From the listing below, extract every line in which the word "pixels" appears.

--------

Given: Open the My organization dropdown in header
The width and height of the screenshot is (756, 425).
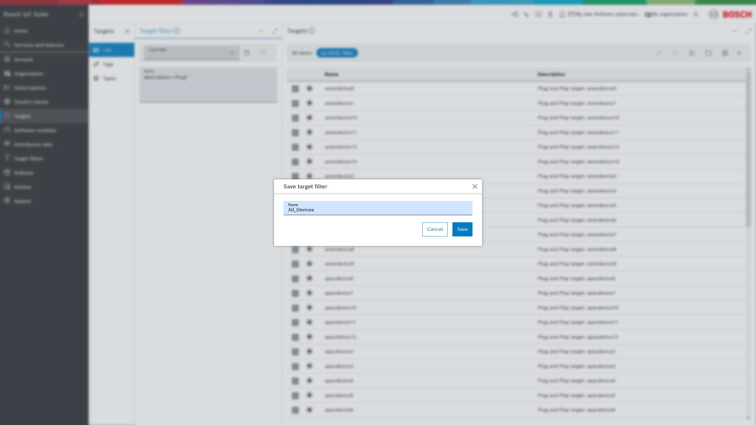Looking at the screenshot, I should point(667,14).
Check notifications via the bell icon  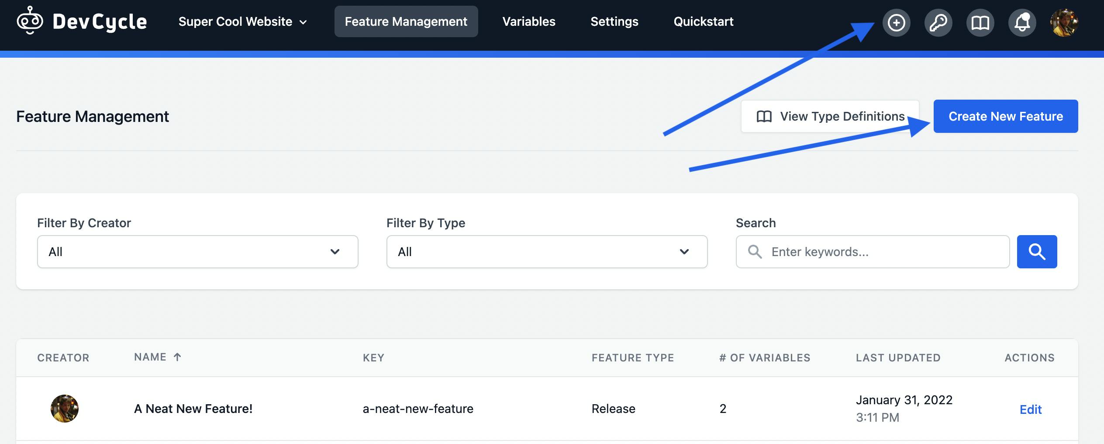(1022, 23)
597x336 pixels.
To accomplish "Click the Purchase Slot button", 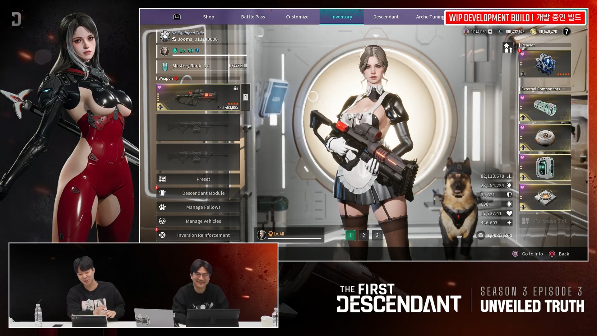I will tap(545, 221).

--------

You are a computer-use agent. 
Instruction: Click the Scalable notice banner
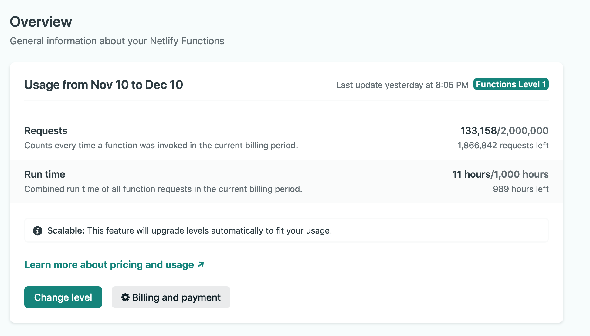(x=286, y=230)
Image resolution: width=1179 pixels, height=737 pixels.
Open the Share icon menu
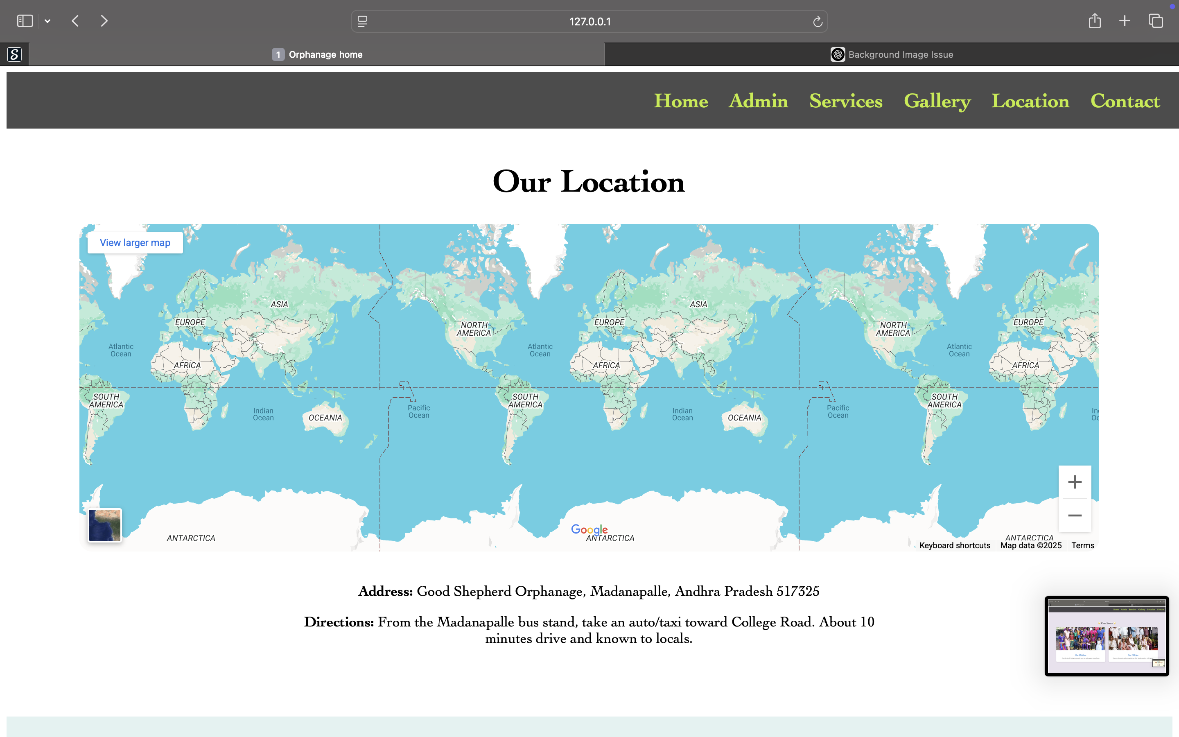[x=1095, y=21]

--------

THE COMPLETED TASK:
597x336 pixels.
Image resolution: width=1179 pixels, height=737 pixels.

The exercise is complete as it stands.